Robin tugged on my arm. Who do you think that guy is?
“What guy?”
The one whose brain I’m copying?
“It’s not one guy. It’s the average pattern of a few different people.”
He slapped my hand from underneath, like he was patting a ball into the air. His chin lifted and he skipped a few yards, the way he used to when he was younger. Then he waited for me to catch up. My son looked happy, and it chilled me.
“Why do you ask, Robbie?”
I feel like they’re coming over to my house to hang out or something. Like we’re doing stuff together, in my head.
THE LAWS THAT GOVERN THE LIGHT FROM A FIREFLY in my backyard as I write these words tonight also govern the light emitted from an exploding star one billion light-years away. Place changes nothing. Nor does time. One set of fixed rules runs the game, in all times and places. That’s as big a truth as we Earthlings have discovered, or ever will, in our brief run.
But the place is big, I tried to tell my son. “You can’t imagine how big. Think of the most unlikely place . . .”
A planet made out of iron?
“For instance.”
Pure diamond?
“They exist.”
A planet where the oceans are hundreds of miles deep? A planet with four suns?
“Yes times two. And we’ll find even stranger places, between here and the universe’s edge.”

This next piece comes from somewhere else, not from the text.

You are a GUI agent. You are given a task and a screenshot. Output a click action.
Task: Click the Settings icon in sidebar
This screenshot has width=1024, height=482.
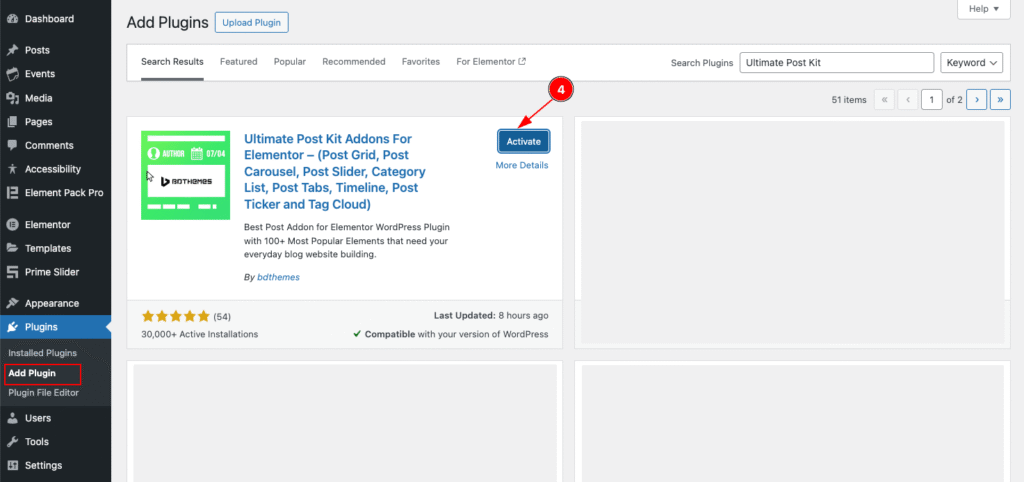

Okay. I’m thinking of my perfect planet. My one-in-a-million place.
“At one in a million, there are roughly ten million of them in the Milky Way alone.”

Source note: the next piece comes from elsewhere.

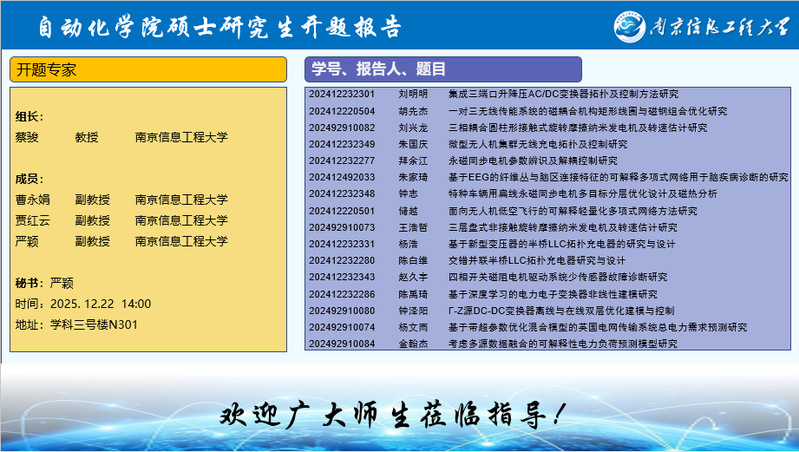Select committee member 曹永娟
The width and height of the screenshot is (799, 452).
coord(34,199)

OUR DAYS SEEMED TO IMPROVE, and not just because I looked for evidence. His December school evaluations were his second-best ever. His teacher, Kayla Bishop, penned a message at the bottom of his report: Robin’s creativity is growing, along with his self-control. He stepped off the bus in the afternoons humming. One Saturday he even went out sledding with a group of neighborhood kids he barely knew. I couldn’t remember the last time he’d left the house to be with anyone other than me.
He came home the Friday before winter holidays with a length of jute twine taped to his rear belt loop. I slid it through my fingers. “What’s this?”

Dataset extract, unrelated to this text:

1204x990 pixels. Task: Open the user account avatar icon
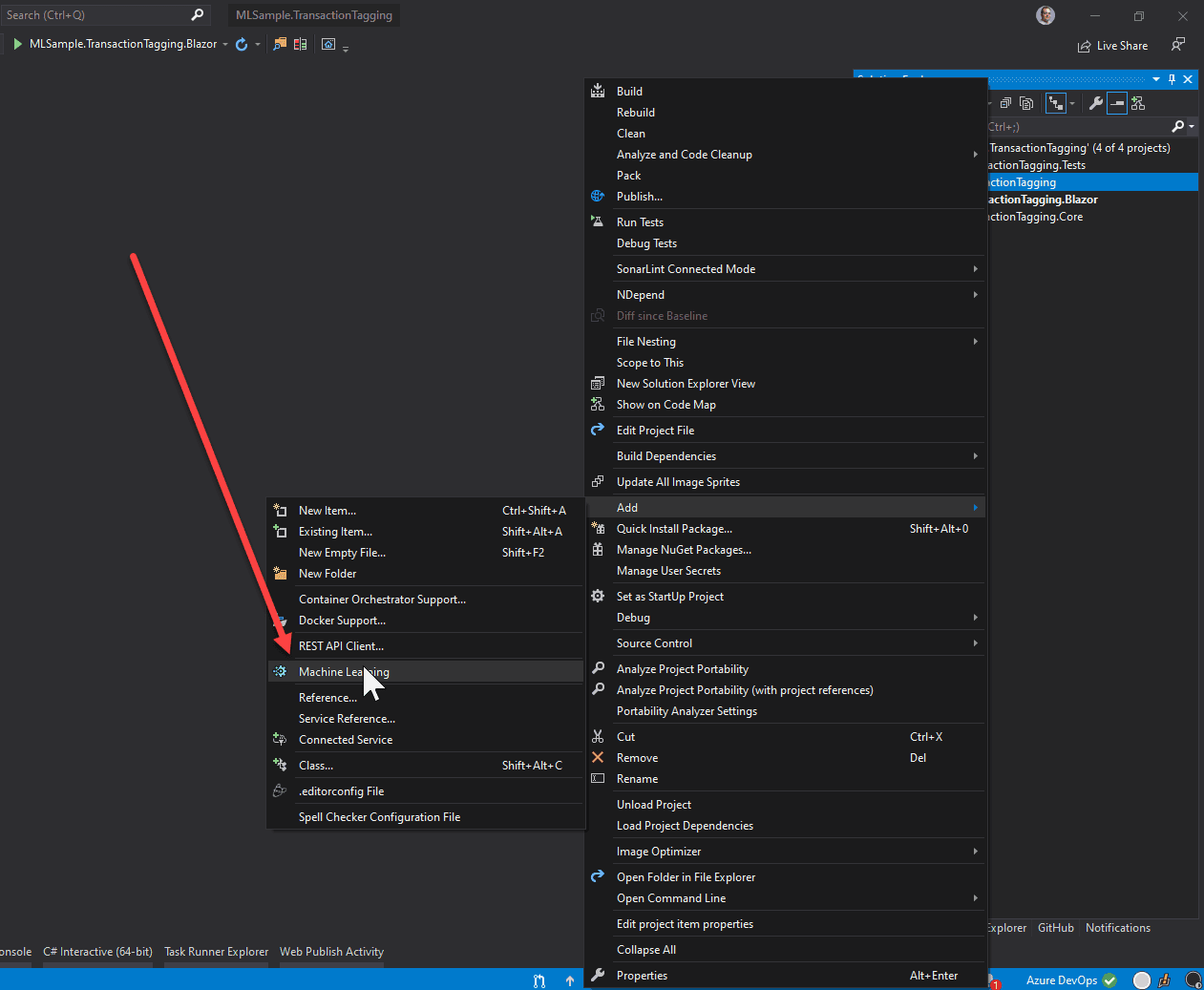(1046, 15)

He shrugged as he put his mug of ginger hazelnut milk into the microwave. My tail.
“Are you doing genetic engineering in science these days?”
His smile was as mild as the May-like December. Some kids clipped it on to torture me. You know. Like: “Animal lover” or something. I just left it on.
He took his hot milk to the table, where his art supplies had been spread out for weeks, and began poring over candidates for his next portrait.
“Oh, Robin. What jerk-faces. Did Kayla know?”
He shrugged again. No biggie. Kids laughed. It was fun. He lifted his head from his work and looked at some small revelation on the wall behind me. His eyes were clear and his face inquisitive, the way he used to look on his best days when his mother was still alive. What do you suppose that’s like? Having a tail?
He smiled to himself. Painting, he made jungle sounds under his breath. In his mind, he was hanging upside down from a tree branch and waving his hands in the air.
I feel bad for them, Dad. I really do. They’re trapped inside themselves, right? Same as everyone. He thought for a minute. Except me. I’ve got my guys.
It creeped me out, the way he said it. “What guys, Robbie?”
You know. He frowned. My team. The guys inside my head.
For Christmas we drove back down to Aly’s parents’ in Chicago. Cliff and Adele were a little stiff, welcoming us. They hadn’t yet forgiven my little atheist’s Thanksgiving assault on their core beliefs. But Robbie pressed his ear into each of their bellies, and they warmed to his embrace. He proceeded to hug every one of his cousins who put up with it. In a handful of minutes, he managed to freak out Aly’s entire family.
Over the course of two days he sat through all the football and religion, took a ping-pong paddle to the temple, and watched his cousins react to his gifts—paintings of endangered species—with varying degrees of suppressed mockery. He did this all without melting down. When at last he showed signs of breaking, we were close enough to departure that I shoehorned him into the car and escaped before anything could mar our first incident-free holiday since Aly’s death.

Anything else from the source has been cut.